Generalized pustular psoriasis (GPP) is a severe form of rare skin condition caused by abnormal inflammation. It is a type of psoriasis, which is characterized by long-lasting abnormal dry-skin patches all over the body. Bodies of the patients suffering from GPP develop red and tender skin covered with pus-filled blisters. The skin inflammation is also accompanied by fever, headache, fatigue, nausea and abnormally high number of white blood cells contained in the pustules.
Researchers revealed that the mutations in the gene like IL36RN and CARD14, increase the risk of generalized pustular psoriasis. These genes are responsible for transcribing into some crucial proteins that regulate skin inflammation. A protein produced from IL36RN, blocks the activities of proteins that promote skin inflammation. As a result, mutations in these genes reverse their functions, causing uncontrollable skin inflammation, contributing to GPP.
Generalized pustular psoriasis Epidemiology
Generalized Pustular Psoriasis is the rarest form of psoriasis, estimated to affect 2 per million people in Europe. If we talk about Japan, GPP is known to affect 0.6 per million people. However, as per the US National Library of Medicine, the worldwide Generalized Pustular Psoriasis prevalence is unknown. The annual GPP prevalence in France is estimated at 1.76 per million people. Findings from the study conducted by K.M. Hoegler et al. 2018, reveal that pustular psoriasis can affect any age, but the age of onset is within the fifth decade. In patients with a family history of psoriasis or homozygous mutation of IL36RN, age of onset is earlier. In the pediatric population, GPP accounts for 0.6% to 7% of all cases of psoriasis and age of onset is between 3 and 16 years.
Generalized pustular psoriasis Therapy Market
According to DeleveInsight’s analysis, at present, the Generalized Pustular psoriasis therapy market is dependent on symptomatic treatments. These symptomatic treatments are prescribed on the basis of the severity of the disease. Current GPP recommendations include initiation of systemic medications along with the proper supportive measures. The Generalized Pustular psoriasis therapy market comprises infliximab or cyclosporine as first-line therapies. Second line therapies include initiation of systemic medications together with the proper supportive measures such as biologic agent (adalimumab and etanercept), psoralen plus ultraviolet-A (PUVA) phototherapy, topical corticosteroids, topical calcipotriene, and topical tacrolimus, or combination therapy for recalcitrant disease (which includes a first-line oral systemic agent plus a biologic agent such as adalimumab or etanercept).

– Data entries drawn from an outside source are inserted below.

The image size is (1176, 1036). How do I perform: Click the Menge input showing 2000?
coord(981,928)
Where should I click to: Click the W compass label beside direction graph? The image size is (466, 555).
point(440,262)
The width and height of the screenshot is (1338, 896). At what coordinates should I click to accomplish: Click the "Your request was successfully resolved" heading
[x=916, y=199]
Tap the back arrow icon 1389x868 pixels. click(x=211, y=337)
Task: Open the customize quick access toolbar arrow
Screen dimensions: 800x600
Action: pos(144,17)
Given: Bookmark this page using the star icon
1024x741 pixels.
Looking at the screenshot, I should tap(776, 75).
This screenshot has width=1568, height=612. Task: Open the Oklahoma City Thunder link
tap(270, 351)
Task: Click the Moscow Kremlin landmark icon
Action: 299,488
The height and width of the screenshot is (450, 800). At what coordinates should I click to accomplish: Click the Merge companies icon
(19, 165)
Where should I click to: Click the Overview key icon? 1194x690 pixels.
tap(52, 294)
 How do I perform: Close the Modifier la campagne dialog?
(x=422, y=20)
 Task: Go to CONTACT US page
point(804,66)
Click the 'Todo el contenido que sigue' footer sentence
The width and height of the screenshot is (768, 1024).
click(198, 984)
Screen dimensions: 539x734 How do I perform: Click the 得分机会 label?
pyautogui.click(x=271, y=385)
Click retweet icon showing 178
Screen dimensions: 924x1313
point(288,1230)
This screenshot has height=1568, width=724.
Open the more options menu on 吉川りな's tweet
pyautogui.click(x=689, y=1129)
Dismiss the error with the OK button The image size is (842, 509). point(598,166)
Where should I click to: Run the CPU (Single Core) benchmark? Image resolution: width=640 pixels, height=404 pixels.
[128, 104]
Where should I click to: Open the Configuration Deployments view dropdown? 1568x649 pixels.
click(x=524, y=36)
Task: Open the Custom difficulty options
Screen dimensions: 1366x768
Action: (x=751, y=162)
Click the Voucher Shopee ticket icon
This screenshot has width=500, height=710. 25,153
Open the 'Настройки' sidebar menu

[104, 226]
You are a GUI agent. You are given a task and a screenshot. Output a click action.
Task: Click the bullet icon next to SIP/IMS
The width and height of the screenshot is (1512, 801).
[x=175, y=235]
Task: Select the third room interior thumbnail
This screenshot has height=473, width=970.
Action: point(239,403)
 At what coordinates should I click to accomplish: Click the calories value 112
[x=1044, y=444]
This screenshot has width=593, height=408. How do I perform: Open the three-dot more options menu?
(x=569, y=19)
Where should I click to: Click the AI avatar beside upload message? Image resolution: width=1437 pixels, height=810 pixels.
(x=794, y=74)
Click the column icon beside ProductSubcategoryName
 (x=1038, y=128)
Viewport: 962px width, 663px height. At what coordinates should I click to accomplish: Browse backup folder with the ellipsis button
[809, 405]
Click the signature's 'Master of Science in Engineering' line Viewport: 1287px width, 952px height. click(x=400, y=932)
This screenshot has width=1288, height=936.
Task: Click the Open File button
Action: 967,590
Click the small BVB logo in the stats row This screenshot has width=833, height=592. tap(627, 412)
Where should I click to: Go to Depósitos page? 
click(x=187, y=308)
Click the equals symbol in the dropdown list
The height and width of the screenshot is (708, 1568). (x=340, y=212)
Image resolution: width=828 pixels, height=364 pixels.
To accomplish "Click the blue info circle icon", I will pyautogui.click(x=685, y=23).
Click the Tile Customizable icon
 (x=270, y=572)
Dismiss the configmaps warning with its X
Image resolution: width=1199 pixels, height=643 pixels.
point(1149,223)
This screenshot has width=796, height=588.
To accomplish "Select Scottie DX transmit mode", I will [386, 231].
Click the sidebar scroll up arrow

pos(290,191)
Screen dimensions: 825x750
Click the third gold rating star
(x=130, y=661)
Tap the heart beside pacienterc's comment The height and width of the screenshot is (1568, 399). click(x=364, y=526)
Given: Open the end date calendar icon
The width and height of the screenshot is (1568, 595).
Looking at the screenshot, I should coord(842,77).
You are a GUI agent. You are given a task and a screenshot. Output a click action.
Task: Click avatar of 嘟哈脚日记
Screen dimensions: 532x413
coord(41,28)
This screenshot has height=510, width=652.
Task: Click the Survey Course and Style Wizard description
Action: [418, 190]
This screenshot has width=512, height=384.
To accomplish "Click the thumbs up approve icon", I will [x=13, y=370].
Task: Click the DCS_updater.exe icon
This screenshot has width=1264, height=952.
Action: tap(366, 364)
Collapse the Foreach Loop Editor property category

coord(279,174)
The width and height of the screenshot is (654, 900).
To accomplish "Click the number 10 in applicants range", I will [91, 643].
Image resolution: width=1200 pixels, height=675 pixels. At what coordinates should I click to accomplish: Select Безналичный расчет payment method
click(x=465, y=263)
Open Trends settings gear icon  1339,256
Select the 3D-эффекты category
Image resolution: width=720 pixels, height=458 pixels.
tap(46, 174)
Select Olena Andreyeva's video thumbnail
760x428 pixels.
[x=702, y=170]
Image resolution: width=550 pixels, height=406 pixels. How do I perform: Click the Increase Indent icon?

Although there are several effective generalized pustular psoriasis treatments, however, they have many limitations. Most of these therapies result in adverse side effects, providing only symptomatic relief. So, there is a high demand for novel therapies to meet the substantial unmet needs in generalized pustular psoriasis treatment.
The approval of HUMIRA (generic name: adalimumab), a fully human anti-TNF-α monoclonal antibody formulation, in Japan last year, accelerated the Generalized Pustular psoriasis therapeutic market. Since there are only a few companies working towards advancing generalized pustular psoriasis pipeline, this will provide an opportunity to the pharmaceutical companies such as AnaptysBio and Boehringer Ingelheim, which are actively working towards developing potential GPP therapies to fulfil the unmet medical needs. Increased generalised pustular psoriasis morbidity rate, increase in understanding of the disease and increment in healthcare spending across the world are some of the other factors fueling the growth of Generalized pustular psoriasis market.